El Valle del Gran Lago Salado, en el actual estado de Utah, Estados Unidos, representa una geografía de contrastes. A la aridez del desierto y la inmensidad de un lago salino se oponen las montañas Wasatch, cuyas nieves alimentan ríos, bosques y una extraordinaria diversidad biológica. En ese paisaje, que en 1847 aún pertenecía a México, una comunidad perseguida levantó una ciudad que con el tiempo se convertiría en uno de los principales centros urbanos del oeste norteamericano. Antes que pioneros, fueron migrantes.
La Iglesia de Jesucristo de los Santos de los Últimos Días fue organizada en 1830 por Joseph Smith en Nueva York. Su rápido crecimiento despertó entusiasmo entre miles de creyentes, pero también una fuerte oposición política, social y religiosa. Las tensiones vividas en estados como Misuri e Illinois derivaron en episodios de violencia, expulsiones y persecuciones que culminaron con el asesinato de Joseph Smith y de su hermano Hyrum en la cárcel de Carthage, Illinois, en junio de 1844. Aquel acontecimiento precipitó la decisión de abandonar Nauvoo y emprender un largo viaje hacia el oeste en busca de un lugar donde pudieran practicar libremente su fe.
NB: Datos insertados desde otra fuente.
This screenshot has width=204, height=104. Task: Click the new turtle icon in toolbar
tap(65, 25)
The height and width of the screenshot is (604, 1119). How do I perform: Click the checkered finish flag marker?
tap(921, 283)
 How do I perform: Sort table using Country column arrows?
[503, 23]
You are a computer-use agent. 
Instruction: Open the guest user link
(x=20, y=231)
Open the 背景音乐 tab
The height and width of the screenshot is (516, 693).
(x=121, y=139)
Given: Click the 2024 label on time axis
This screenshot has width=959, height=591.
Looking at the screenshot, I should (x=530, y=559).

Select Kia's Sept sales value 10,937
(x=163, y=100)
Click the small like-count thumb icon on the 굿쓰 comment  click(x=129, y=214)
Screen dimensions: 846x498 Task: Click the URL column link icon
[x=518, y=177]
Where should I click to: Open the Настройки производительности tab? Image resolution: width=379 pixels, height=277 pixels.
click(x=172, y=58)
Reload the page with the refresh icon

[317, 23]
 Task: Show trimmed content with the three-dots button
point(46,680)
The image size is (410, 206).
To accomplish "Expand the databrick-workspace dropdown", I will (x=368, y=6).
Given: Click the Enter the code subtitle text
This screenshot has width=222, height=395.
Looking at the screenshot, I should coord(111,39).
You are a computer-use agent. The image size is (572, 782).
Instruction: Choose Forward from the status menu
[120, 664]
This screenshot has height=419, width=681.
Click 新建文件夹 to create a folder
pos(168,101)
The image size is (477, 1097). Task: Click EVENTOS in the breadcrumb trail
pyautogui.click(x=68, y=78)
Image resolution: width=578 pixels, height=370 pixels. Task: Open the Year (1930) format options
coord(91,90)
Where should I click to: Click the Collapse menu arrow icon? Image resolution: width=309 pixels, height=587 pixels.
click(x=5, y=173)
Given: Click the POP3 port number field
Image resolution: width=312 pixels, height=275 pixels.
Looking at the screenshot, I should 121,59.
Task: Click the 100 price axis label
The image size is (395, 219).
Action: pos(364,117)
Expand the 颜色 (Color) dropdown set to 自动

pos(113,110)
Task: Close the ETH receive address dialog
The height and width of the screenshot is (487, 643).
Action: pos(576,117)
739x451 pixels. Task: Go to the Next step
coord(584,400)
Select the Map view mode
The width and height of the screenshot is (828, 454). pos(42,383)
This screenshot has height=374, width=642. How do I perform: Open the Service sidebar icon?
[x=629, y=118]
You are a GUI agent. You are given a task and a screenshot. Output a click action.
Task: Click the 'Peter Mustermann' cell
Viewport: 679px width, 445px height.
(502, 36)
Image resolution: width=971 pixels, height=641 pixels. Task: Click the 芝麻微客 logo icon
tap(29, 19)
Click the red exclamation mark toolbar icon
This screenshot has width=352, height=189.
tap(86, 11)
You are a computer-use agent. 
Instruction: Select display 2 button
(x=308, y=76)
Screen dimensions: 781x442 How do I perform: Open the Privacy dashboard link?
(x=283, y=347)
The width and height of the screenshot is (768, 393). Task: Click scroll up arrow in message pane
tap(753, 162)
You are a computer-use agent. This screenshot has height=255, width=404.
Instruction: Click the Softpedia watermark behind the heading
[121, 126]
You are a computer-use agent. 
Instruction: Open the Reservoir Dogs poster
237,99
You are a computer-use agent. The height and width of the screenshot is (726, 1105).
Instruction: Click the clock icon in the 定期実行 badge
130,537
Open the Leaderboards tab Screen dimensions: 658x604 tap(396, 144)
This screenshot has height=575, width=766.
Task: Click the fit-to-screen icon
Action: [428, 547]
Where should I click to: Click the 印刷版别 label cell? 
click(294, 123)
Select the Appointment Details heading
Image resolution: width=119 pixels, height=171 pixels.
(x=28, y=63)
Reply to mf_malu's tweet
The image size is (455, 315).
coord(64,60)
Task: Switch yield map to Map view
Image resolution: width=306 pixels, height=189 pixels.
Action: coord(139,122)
Bajo el liderazgo de Brigham Young, miles de hombres, mujeres y niños iniciaron en 1846 uno de los éxodos religiosos más importantes del siglo XIX. Lo que pocos saben es que cuando los primeros pioneros llegaron al Valle del Gran Lago Salado, el 24 de julio de 1847, no estaban entrando en territorio estadounidense. Aquellas tierras pertenecían a México. Los mormones, en sentido estricto, llegaron como migrantes a un país extranjero. Apenas unos meses después, el Tratado de Guadalupe Hidalgo puso fin a la guerra entre México y Estados Unidos y ese vasto territorio fue incorporado a la Unión Americana. Sin haber vuelto a desplazarse, aquellos migrantes cambiaron de país. Las fronteras se movieron alrededor de ellos.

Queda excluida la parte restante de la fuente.